Eleições

Cláudio Castro desiste e Carlos Portinho e Carlos Jordy disputam vaga no Rio

Cláudio Castro desiste e Carlos Portinho e Carlos Jordy disputam vaga no Rio

O cenário eleitoral para o Senado em 2026 está se tornando cada vez mais desafiador para a oposição, especialmente no Rio de Janeiro e em São Paulo. A desistência de Cláudio Castro (PL) e a prisão de Márcio Canella (União Brasil) têm gerado incertezas em um momento crucial, a menos de quatro meses das eleições, que ocorrerão em outubro de 2026.

Desistência de Cláudio Castro e prisão de Márcio Canella

Cláudio Castro anunciou sua desistência da corrida pelo Senado em 28 de maio, após ser alvo de investigações. Em seguida, no dia 7 de julho, Márcio Canella foi preso em uma operação da Polícia Federal, sendo investigado por lavagem de dinheiro e porte ilegal de arma. Essa sequência de eventos deixou o grupo político de Jair Bolsonaro apreensivo, pois ambos eram considerados candidatos fortes para as vagas ao Senado.

Disputa no Rio: Carlos Portinho e Carlos Jordy

A vaga de Cláudio Castro está aberta desde que ele anunciou a desistência. Disputam a indicação o deputado federal Carlos Jordy e o atual senador Carlos Portinho, ambos do PL. Enquanto Jordy começou na frente, Portinho se tornou favorito após conquistar o apoio do pastor Silas Malafaia.

Benedita da Silva lidera as pesquisas no Rio

As pesquisas recentes mostram que Benedita da Silva (PT) é a líder nas intenções de voto no Rio de Janeiro. Segundo uma pesquisa do Instituto Paraná Pesquisas com 1.600 eleitores, Benedita aparece em primeiro lugar, enquanto Canella figura em posições inferiores, sempre tecnicamente empatado com outros candidatos. A situação se complica ainda mais com a ausência de um candidato forte para substituir Castro.
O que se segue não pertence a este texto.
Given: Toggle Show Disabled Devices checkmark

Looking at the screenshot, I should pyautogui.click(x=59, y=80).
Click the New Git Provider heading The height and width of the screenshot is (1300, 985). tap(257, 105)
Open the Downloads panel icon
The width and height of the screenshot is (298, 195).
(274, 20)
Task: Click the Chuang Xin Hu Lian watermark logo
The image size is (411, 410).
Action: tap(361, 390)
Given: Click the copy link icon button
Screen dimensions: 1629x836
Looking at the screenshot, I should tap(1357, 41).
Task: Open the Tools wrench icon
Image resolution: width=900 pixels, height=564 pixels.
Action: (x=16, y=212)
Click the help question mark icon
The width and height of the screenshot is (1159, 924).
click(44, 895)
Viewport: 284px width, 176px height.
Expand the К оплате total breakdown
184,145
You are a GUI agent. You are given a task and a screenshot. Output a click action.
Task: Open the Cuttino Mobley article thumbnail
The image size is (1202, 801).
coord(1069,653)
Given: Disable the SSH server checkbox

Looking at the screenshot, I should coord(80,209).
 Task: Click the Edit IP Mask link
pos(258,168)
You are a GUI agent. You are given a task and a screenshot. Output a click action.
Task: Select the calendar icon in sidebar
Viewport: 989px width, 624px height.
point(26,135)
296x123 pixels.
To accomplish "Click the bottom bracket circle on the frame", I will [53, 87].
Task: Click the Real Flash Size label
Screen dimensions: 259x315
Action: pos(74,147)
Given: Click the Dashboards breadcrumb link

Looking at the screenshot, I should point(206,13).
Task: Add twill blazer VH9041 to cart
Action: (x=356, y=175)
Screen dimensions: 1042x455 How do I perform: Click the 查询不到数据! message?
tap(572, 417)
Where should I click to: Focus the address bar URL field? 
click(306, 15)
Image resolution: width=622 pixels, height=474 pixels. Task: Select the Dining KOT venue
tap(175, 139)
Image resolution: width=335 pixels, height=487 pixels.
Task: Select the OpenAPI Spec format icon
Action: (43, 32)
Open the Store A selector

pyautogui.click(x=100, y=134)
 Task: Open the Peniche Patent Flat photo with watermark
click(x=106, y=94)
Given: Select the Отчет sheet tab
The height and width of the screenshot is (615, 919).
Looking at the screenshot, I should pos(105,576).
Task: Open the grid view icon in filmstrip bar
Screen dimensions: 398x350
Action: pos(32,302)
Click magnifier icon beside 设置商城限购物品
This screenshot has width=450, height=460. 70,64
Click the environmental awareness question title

Disputa acirrada em São Paulo

Em São Paulo, o cenário também é preocupante para a oposição. As pré-candidatas Simone Tebet (PSB) e Marina Silva (Rede) lideram as pesquisas de intenção de voto, de acordo com levantamento do Datafolha, que entrevistou 1.608 eleitores. Tebet aparece com 18% e Marina com 16%, enquanto os candidatos de Bolsonaro, André do Prado (PL) e Guilherme Derrite (PP), estão em desvantagem.

Consequências para a oposição

As dificuldades enfrentadas por Cláudio Castro e Márcio Canella podem impactar significativamente a estratégia da oposição no Sudeste, onde a expectativa era de conquistar as cadeiras do Senado. Com a liderança de Benedita no Rio e o avanço de Tebet e Marina em São Paulo, os apoiadores de Bolsonaro começam a se preocupar com a possibilidade de não eleger nenhum candidato forte nas próximas eleições.

Opinião

A situação atual das eleições para o Senado reflete um cenário de incertezas e desafios para a oposição, que precisa urgentemente reavaliar suas estratégias para não perder espaço em um momento crítico.